There are many social and equity issues being newly faced in planning of all sorts. Some of these have appeared in the USA in the implementation of the clean air act and its amendments, and related issues in transport planning have been litigated. It appears that there is inadequate disaggregation in most models, so that the behavior of minority groups and their reactions to policy inputs could be studied, while some aspects of disaggregation aﬀect the evaluation of transport and planning policy. These needs conﬂict with the needs for simplicity, transparency, and speedy computation which arise in public discourse.
With increased computer capabilities, microsimulation is appearing as a possible approach to the disaggregation problem, but its relation to the speed of computation must be studied. Indications in the transportation planning ﬁeld are that it will extend greatly the time required for analysis—and even today transportation models are the biggest bottleneck in operational land-use models.

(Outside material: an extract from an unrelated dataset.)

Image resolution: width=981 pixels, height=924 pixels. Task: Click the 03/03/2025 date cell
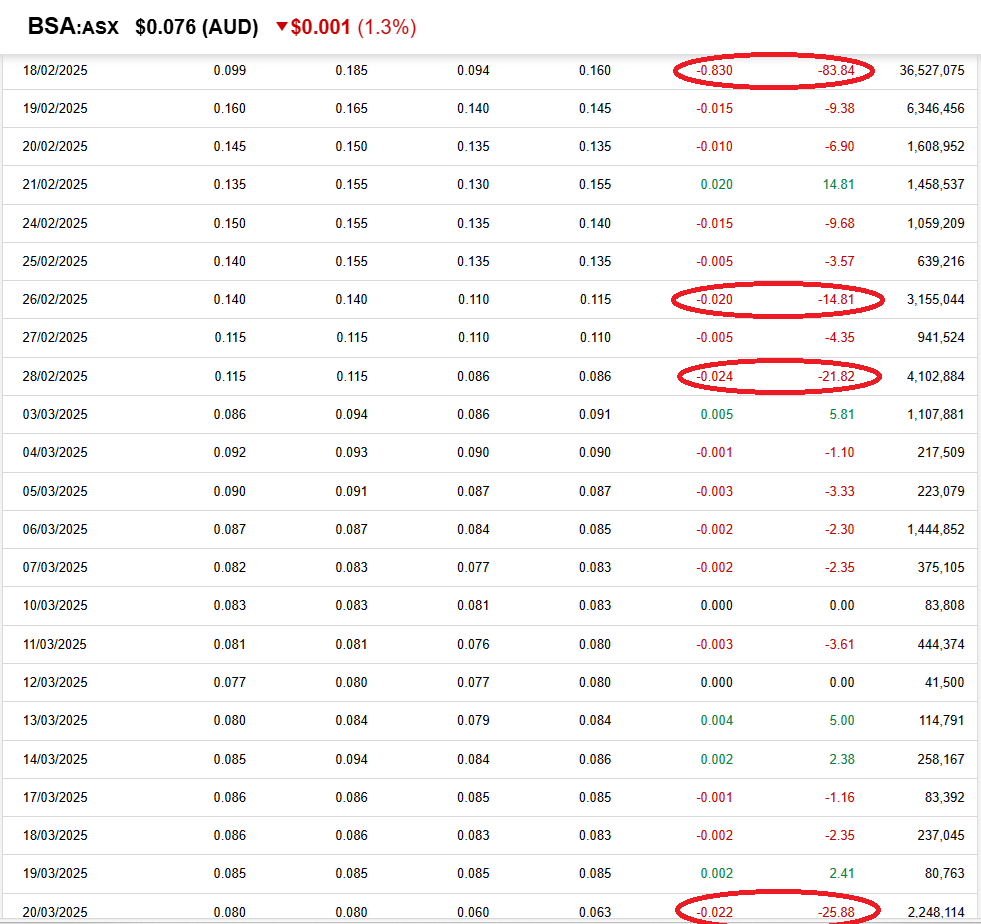tap(55, 414)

The growth of urban modeling is linked closely with the expansion of computational power through both mainframe and personal computers. The ﬁrst steps in modeling were conceptual, and computationally limited in their demands. Growing computer power has made it possible to develop and implement more accurate and more elaborate models. Computing for planning has been decentralized to the desks of planners and administrators. Computer users have readier access to large data sets, now organized in Geographic Information Systems. Research workers of all types have greatly increased power to investigate localized and sectoral phenomena, having better access to computation, data, and modeling methods. All of these investigations contribute to a web of knowledge that expands understanding of urban phenomena, and undergirds improved modeling. Examples include, the work of Anas and Waddell discussed above, as well as of specialists like Landis, Cevero et al. (1999), and Shen (2000).